Document passage:
━━━━━━━━━━━━━━━━━━━━━━━━━━━━━━

Hunter Valentine is an alternative rock band formed in 2004 in Toronto, Ontario, Canada.  Hunter Valentine have a moderate fan base in southern Ontario.

History
The current members of Hunter Valentine are Kiyomi McCloskey, Laura Petracca, Leanne Bowes and Aimee Bessada. They signed with True North Records in fall 2006, and released their first full-length album, The Impatient Romantic, on April 10, 2007. Hunter Valentine has also been the staff band at Buck's Rock Performing and Creative Arts Camp in New Milford, Connecticut.
In the fall of 2009, the band recorded a self-funded 7 song album with Ian Blurton after they were released by True North Records.
The band traveled to NYC numerous times hoping to attract attention from labels, and signed with Tommy Boy shortly after.
In 2010, they released an EP titled "Lessons From The Late Night", which released in Canada on April 17, and then released worldwide on May 11 of the same year.

━━━━━━━━━━━━━━━━━━━━━━━━━━━━━━

Listing:
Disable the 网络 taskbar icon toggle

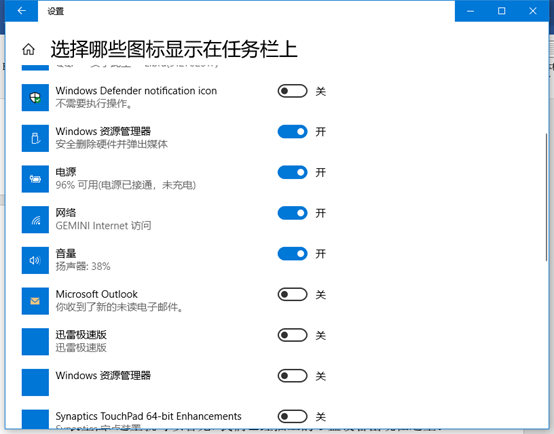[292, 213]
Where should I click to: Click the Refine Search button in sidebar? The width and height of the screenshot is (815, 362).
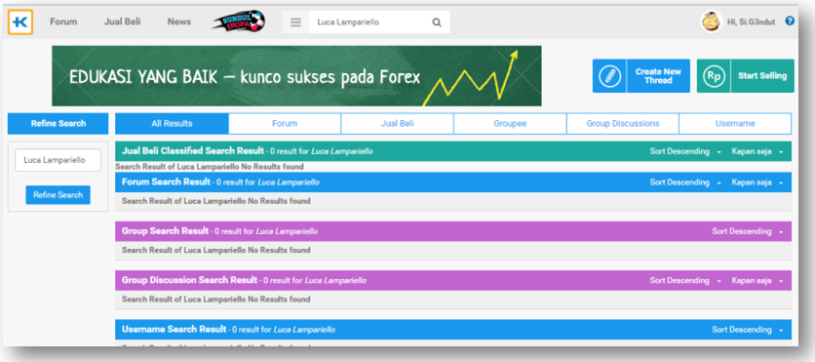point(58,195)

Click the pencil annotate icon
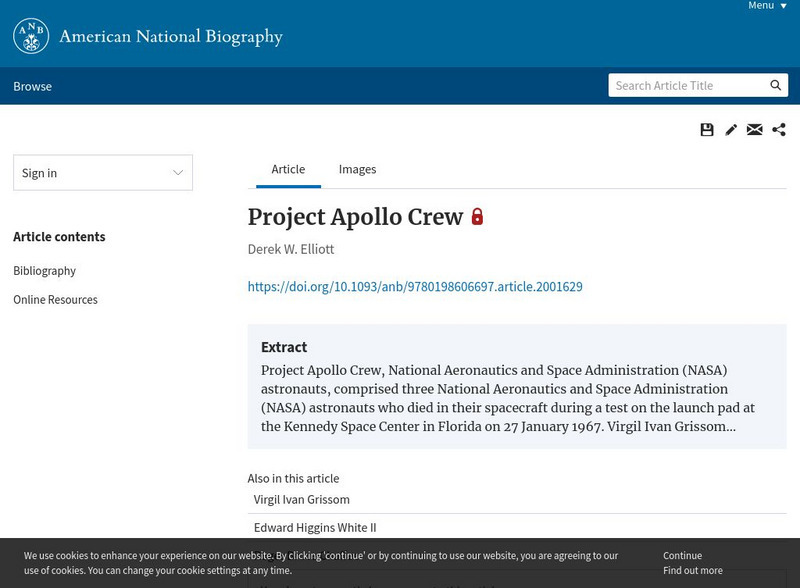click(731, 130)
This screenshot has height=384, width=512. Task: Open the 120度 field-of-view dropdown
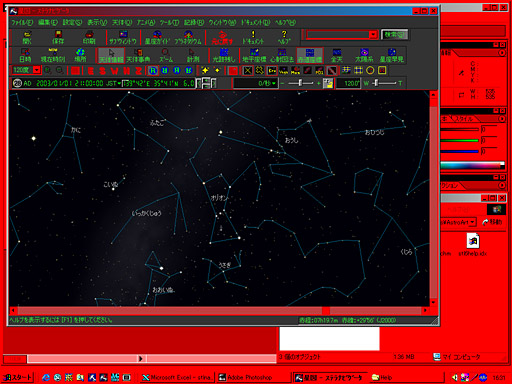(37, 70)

━━━━━━━━━━━━━━━━━━━━━━━━━━━━━━

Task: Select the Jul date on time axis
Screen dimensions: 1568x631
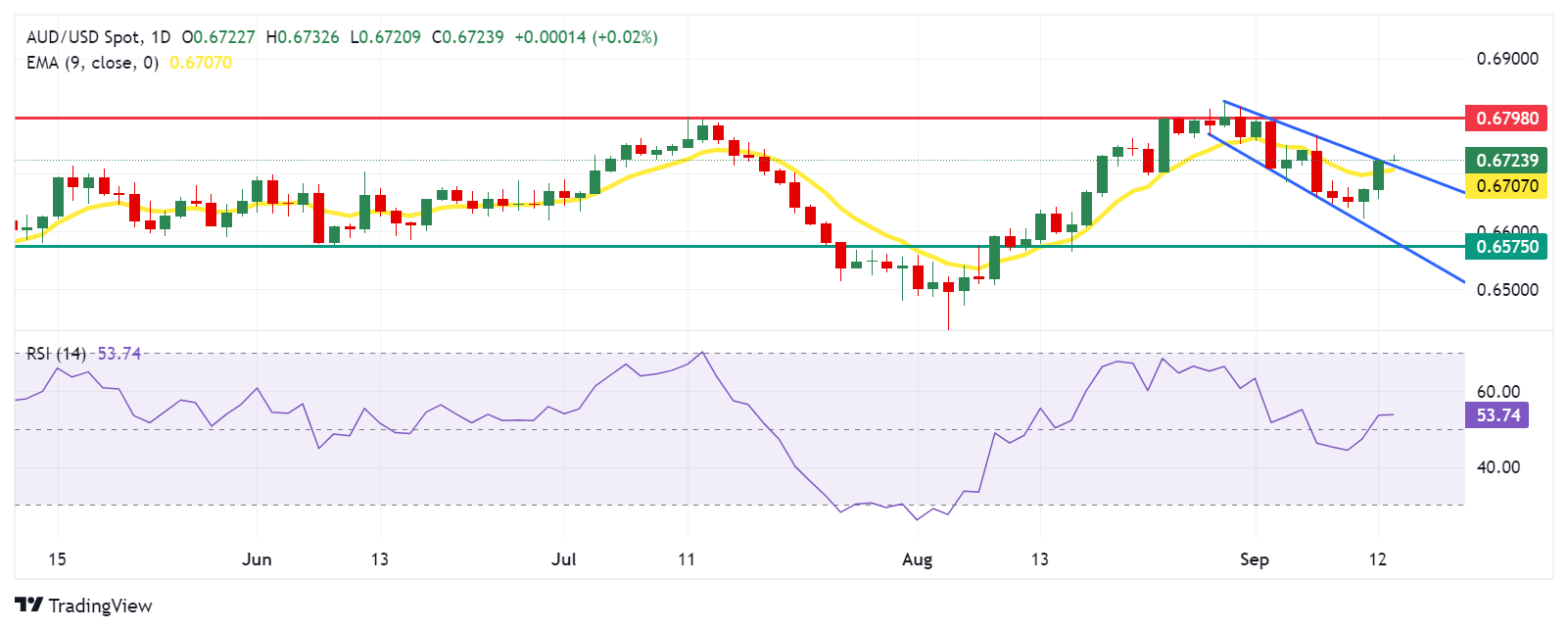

━━━━━━━━━━━━━━━━━━━━━━━━━━━━━━

Short task:
According to the Hunter Valentine text, on what date did the band release its first full-length album, The Impatient Romantic?

Exercise solution:
April 10, 2007.